Happy M, I must apologise: I do not have a problem with invertebrates generally (and in fact if anyone has a particularly good New Forest Shield Bug photo they want to send in, be my guest). I am not even prejudiced against the crustaceans. My problem is simply Molluscophobia, owing to the incident of August 1976 involving a Scallop and Blackberry Crumble with Clotted Cream.  I'd rather we didn't mention it again, as even now it can still cause me pain (and a degree of nausea) but in a gesture of good faith I post the pic. 















22 August
Moved some fuchsias today and found one of my frogs, who have been missing for weeks. Very happy to see this young lady, especially as I caught her hanging about next to two different types of mollusc:















However, I will not be expecting her to eat this monster (note dirty fingernails).















26 august
Ms J. of Cambridge sends the following, after I demanded the snap: 

"I've attached the snail orgy. Or as one person said on a wildlife thread where I posted it, they're "having a cuddle, ah bless". I think she was joking."

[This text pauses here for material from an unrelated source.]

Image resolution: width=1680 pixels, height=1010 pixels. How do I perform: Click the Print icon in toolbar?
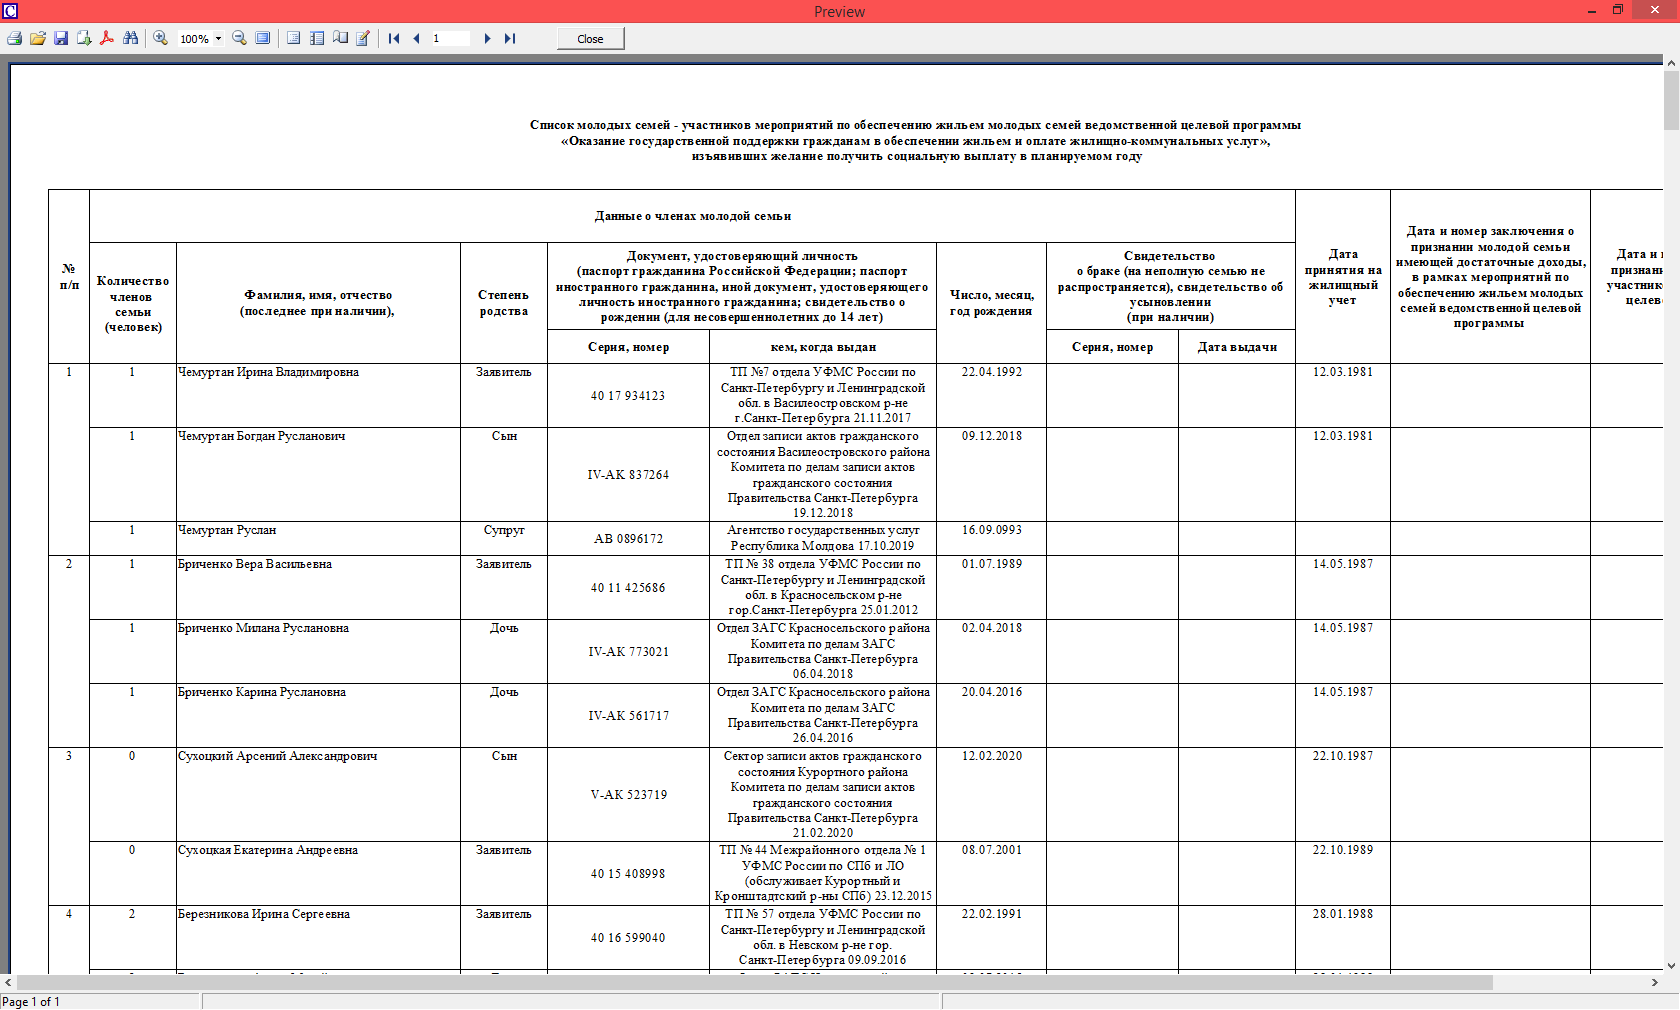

And also from Mrs J: "This is for the most impressive garden amphibian or reptile - not a particularly impressive frog as such, but it is doing a very impressive balancing act on a bit of Euonymus between two pots - there is nothing underneath it but leaves."
Very impressive. Get on the phone to Cirque du Soleil would be my advice. 














I get to enter one because of FINDING A SLOWWORM AT THE ALLOTMENT on thursday evening (well my boyfriend did but I had the camera).
















From Happy Mouffetard, last minute: "The gods have been smiling on me this afternoon - I managed to stumble across this fine creature at the allotment. Not a great photo, as we only take the small camera down the plot but he's a handsome beastie."